[Saved entries]
■ ■ ■ ■
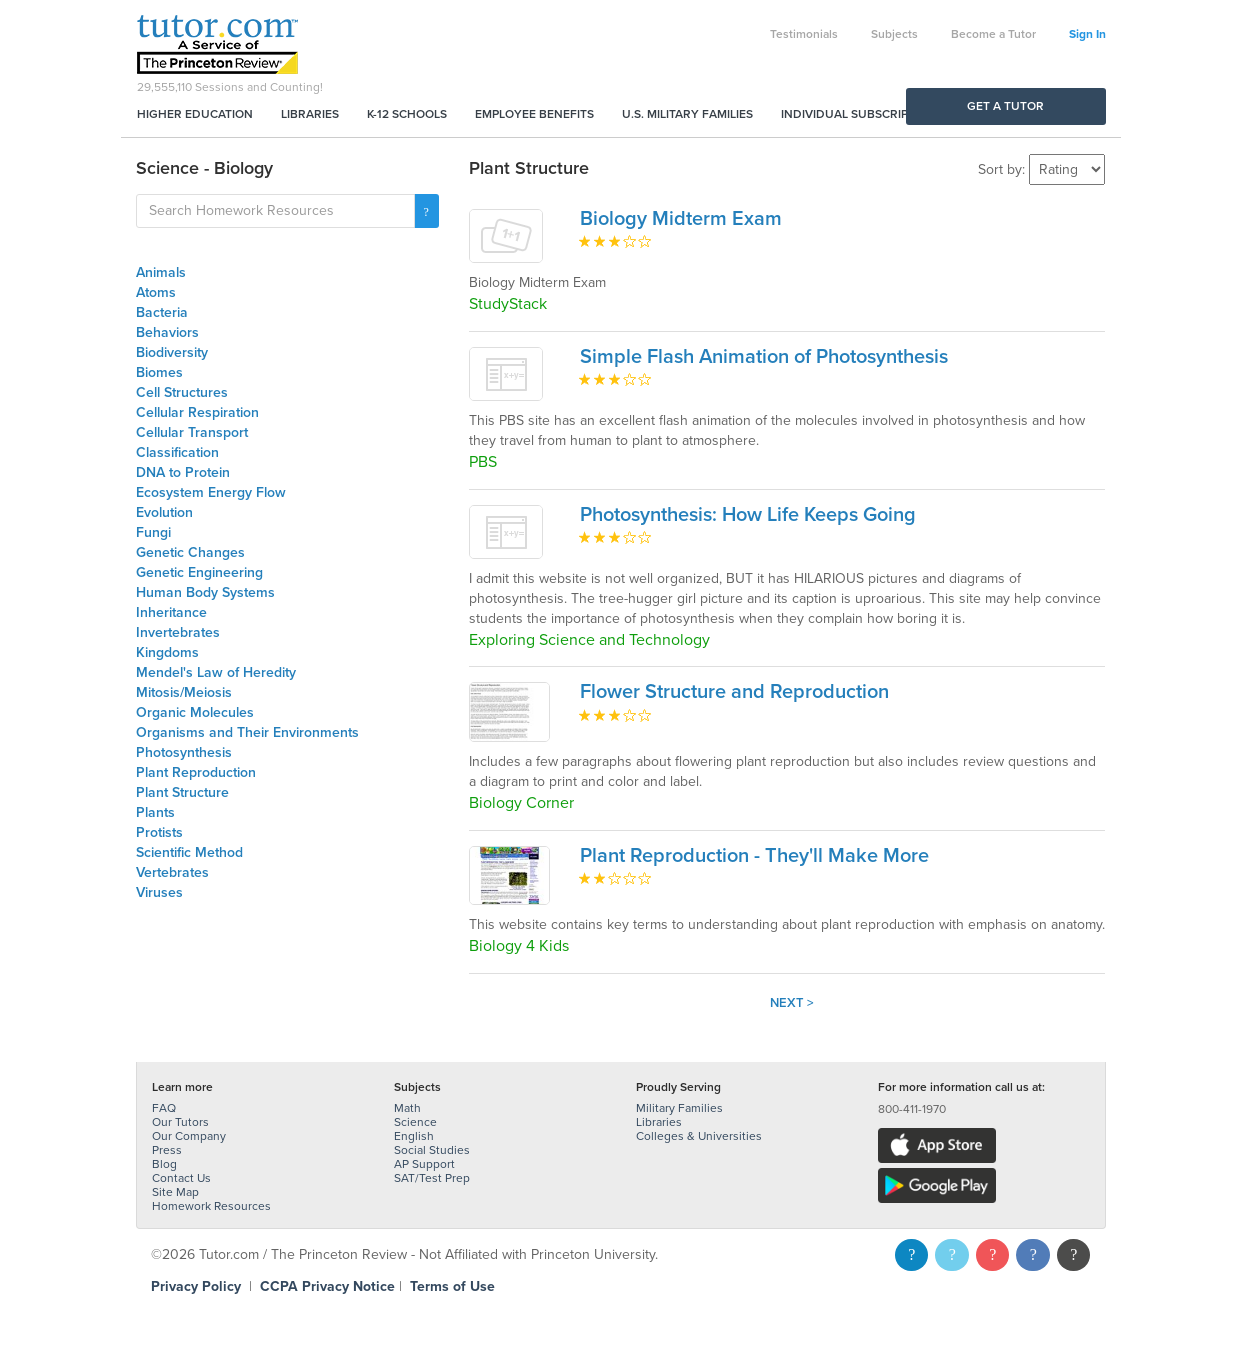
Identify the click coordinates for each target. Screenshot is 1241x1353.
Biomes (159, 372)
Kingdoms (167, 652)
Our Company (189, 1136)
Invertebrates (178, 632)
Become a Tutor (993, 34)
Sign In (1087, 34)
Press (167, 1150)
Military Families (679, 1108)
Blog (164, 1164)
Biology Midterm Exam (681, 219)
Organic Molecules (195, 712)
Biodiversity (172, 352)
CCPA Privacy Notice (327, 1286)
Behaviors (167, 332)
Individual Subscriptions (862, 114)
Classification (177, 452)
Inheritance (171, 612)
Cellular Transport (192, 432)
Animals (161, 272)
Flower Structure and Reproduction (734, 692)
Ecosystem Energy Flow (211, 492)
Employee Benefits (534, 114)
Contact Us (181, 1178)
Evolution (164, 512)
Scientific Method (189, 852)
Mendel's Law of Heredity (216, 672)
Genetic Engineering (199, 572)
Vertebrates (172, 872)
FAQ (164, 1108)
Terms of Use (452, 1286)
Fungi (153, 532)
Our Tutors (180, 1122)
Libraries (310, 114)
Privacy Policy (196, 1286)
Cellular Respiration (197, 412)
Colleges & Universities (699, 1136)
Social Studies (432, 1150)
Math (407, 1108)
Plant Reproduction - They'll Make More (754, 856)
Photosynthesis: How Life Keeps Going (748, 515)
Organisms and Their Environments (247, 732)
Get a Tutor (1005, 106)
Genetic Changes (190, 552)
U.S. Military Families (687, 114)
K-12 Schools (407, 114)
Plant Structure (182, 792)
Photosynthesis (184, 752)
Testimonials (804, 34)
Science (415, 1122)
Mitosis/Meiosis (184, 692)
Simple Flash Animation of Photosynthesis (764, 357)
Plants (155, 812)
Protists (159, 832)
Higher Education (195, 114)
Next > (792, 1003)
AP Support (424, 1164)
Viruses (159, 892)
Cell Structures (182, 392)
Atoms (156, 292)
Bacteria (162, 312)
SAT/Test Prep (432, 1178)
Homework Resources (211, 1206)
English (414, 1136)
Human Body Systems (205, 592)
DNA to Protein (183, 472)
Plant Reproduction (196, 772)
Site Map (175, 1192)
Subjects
■ ■ ■ ■
Output all the records above again exactly, with the pictures dropped.

Identify the click coordinates for each target. Screenshot is 1241x1353.
Biomes (159, 372)
Kingdoms (167, 652)
Our Company (189, 1136)
Invertebrates (178, 632)
Become a Tutor (993, 34)
Sign In (1087, 34)
Press (167, 1150)
Military Families (679, 1108)
Blog (164, 1164)
Biology Midterm Exam (681, 219)
Organic Molecules (195, 712)
Biodiversity (172, 352)
CCPA Privacy Notice (327, 1286)
Behaviors (167, 332)
Individual Subscriptions (862, 114)
Classification (177, 452)
Inheritance (171, 612)
Cellular Transport (192, 432)
Animals (161, 272)
Flower Structure and Reproduction (734, 692)
Ecosystem Energy Flow (211, 492)
Employee Benefits (534, 114)
Contact Us (181, 1178)
Evolution (164, 512)
Scientific Method (189, 852)
Mendel's Law of Heredity (216, 672)
Genetic Engineering (199, 572)
Vertebrates (172, 872)
FAQ (164, 1108)
Terms of Use (452, 1286)
Fungi (153, 532)
Our Tutors (180, 1122)
Libraries (310, 114)
Privacy Policy (196, 1286)
Cellular Respiration (197, 412)
Colleges & Universities (699, 1136)
Social Studies (432, 1150)
Math (407, 1108)
Plant Reproduction - They'll Make More (754, 856)
Photosynthesis: How Life Keeps Going (748, 515)
Organisms and Their Environments (247, 732)
Get a Tutor (1005, 106)
Genetic Changes (190, 552)
U.S. Military Families (687, 114)
K-12 Schools (407, 114)
Plant Structure (182, 792)
Photosynthesis (184, 752)
Testimonials (804, 34)
Science (415, 1122)
Mitosis/Meiosis (184, 692)
Simple Flash Animation of Photosynthesis (764, 357)
Plants (155, 812)
Protists (159, 832)
Higher Education (195, 114)
Next > (792, 1003)
AP Support (424, 1164)
Viruses (159, 892)
Cell Structures (182, 392)
Atoms (156, 292)
Bacteria (162, 312)
SAT/Test Prep (432, 1178)
Homework Resources (211, 1206)
English (414, 1136)
Human Body Systems (205, 592)
DNA to Protein (183, 472)
Plant Reproduction (196, 772)
Site Map (175, 1192)
Subjects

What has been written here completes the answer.